I mean, someone claiming to be named Enn Raudsepp – look that up in your Book of Aliases – who purports to be director of the journalism department at Concordia, itself supposedly a university in Montreal, said, "I think they (journalists who, I guess, make up quotes) should be drummed out of the profession." Lighten up, Enn, if that’s your real name. It’s a new millennium. Truth is so passé.

Admittedly, mine is a minority view. And, like I said, I’m not a journalist. Anyone who believes anything they read in Maxed Out does so at their own risk.

But this whole "truth" thing used to worry me. In fact, it worried me so much that shortly after I began to write features for Pique, I asked our esteemed editor, Bob "Voice of Reason" Barnett exactly what it meant to him when something – hypothetically something I wrote – was in quotation marks.

Like a good journalist and editor, Bob gave me a puzzled look. The kind of look I suspected he’d give me if I asked him whether the sun rose in the east that morning. He thought about his answer carefully… or he just spent time wondering what kind of a moron I was, hard to tell. And then he said, and I’ll never forget his words, "It means the person being quoted said it." Full stop.

I nodded in agreement, a slightly perplexed look telegraphing my unease with his answer.

After a long pause, not unknown in conversations with Bob, being such a thoughtful, reasoned thinker, he said, "What does it mean to you?"

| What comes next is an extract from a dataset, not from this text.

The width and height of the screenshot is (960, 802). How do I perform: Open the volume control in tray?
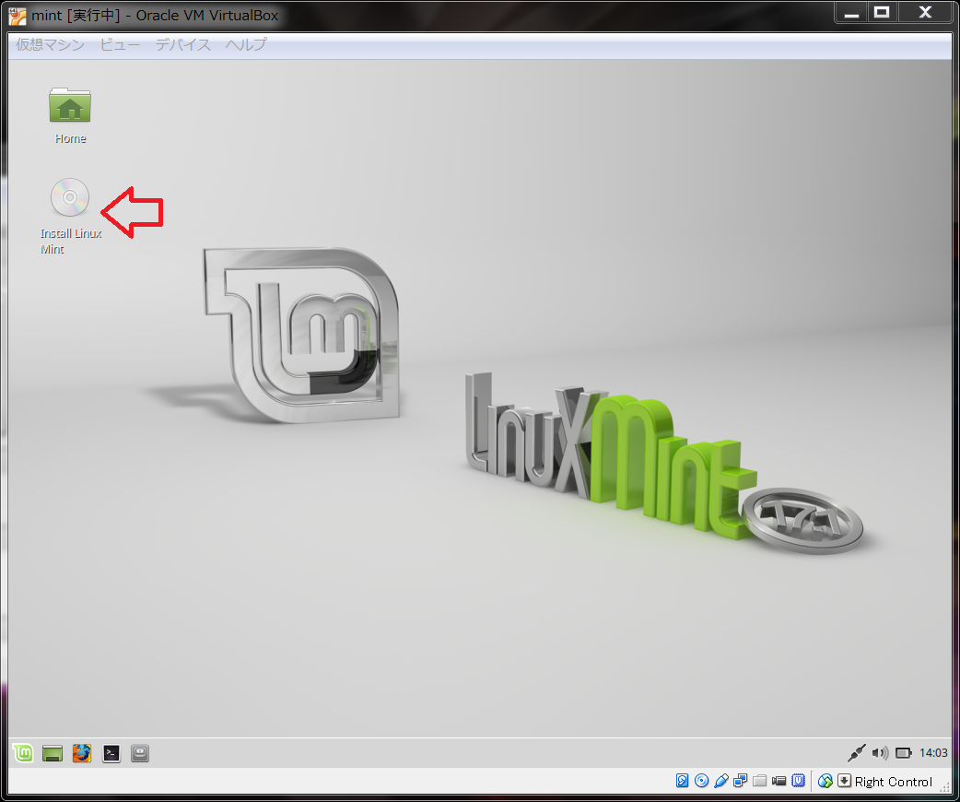tap(881, 753)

I think he hoped that was a rhetorical question. I racked my brain wondering what he wanted me to say, searching for the right answer, the shaded truth. Finally, resignedly, I opted for the true truth and said, "Yeah, that’s what it means to me too. That the person being quoted said it. Well, that they said it or said something remarkably close to it given people’s tendency to not speak in tight, formal sentences. Well, or that if they’d really given the question some thought, they probably would have said it. Or, if they weren’t complete morons who couldn’t string an original, witty thought into a coherent sentence they’d have said it. Or, failing all that, that they won’t possibly remember what they said and will think what I said they said is pretty damn good and they won’t raise the issue given how much better they sound now that I’ve put words in their mouths. But remember, I’m not a journalist."

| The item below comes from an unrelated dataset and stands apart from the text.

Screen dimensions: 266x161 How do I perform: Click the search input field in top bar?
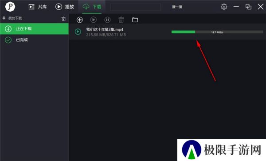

Bob shook his head sagely. "I’m beginning to understand that," was all he said.

So I think it’s time to cut the real journalists some slack. This whole truth thing is being taken too far. If everybody thinks journalists are untrustworthy to begin with – and especially in light of the trend for people to only read what they agree with already – why strive for the unattainable?

I think it was Mark Twain who said, "A lie can travel halfway around the world while the truth is putting on its shoes." Or maybe it was someone else. What’s it really matter?